> [What you have to do]
Copy the material from the line with "Tap the word PERLIGHT in the logo" through the end of the material, replacing "circuit breaker" with "breaker switch" and changing nothing else. Leave the pictures out of your copy.

## begin Supplied information

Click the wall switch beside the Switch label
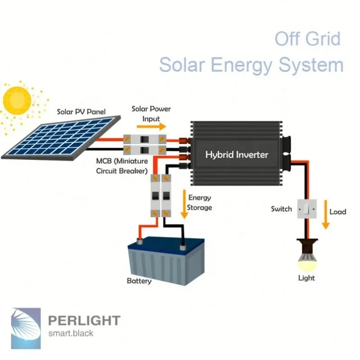point(306,209)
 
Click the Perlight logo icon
point(26,323)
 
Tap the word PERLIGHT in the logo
point(84,321)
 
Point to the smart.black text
point(71,334)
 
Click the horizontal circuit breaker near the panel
point(144,144)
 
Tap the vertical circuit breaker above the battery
point(161,197)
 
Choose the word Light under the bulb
point(306,278)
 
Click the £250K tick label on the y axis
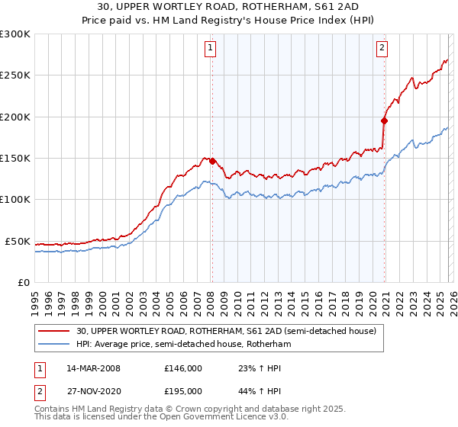pos(15,75)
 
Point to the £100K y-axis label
pos(15,200)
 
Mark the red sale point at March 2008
pos(212,161)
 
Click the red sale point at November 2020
pos(384,120)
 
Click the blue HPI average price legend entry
pos(183,345)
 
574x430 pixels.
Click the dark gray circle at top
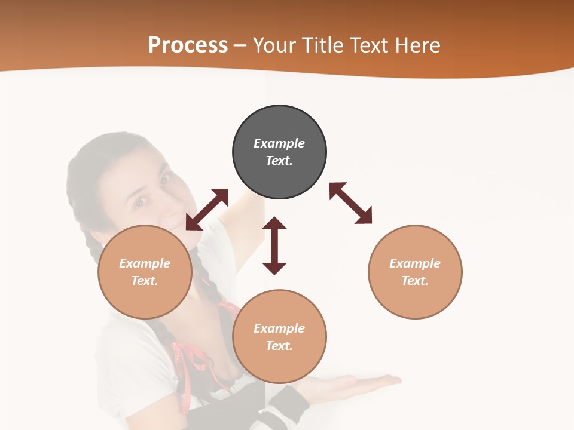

## end Supplied information

> [Problem solution]
Tap the word PERLIGHT in the logo
point(84,321)
 
Point to the smart.black text
point(71,334)
 
Click the horizontal breaker switch near the panel
point(144,144)
 
Tap the vertical breaker switch above the battery
point(161,197)
 
Choose the word Light under the bulb
point(306,278)
 
Click the £250K tick label on the y axis
pos(15,75)
 
Point to the £100K y-axis label
pos(15,200)
 
Mark the red sale point at March 2008
pos(212,161)
 
Click the red sale point at November 2020
pos(384,120)
 
Click the blue HPI average price legend entry
pos(183,345)
 
574x430 pixels.
Click the dark gray circle at top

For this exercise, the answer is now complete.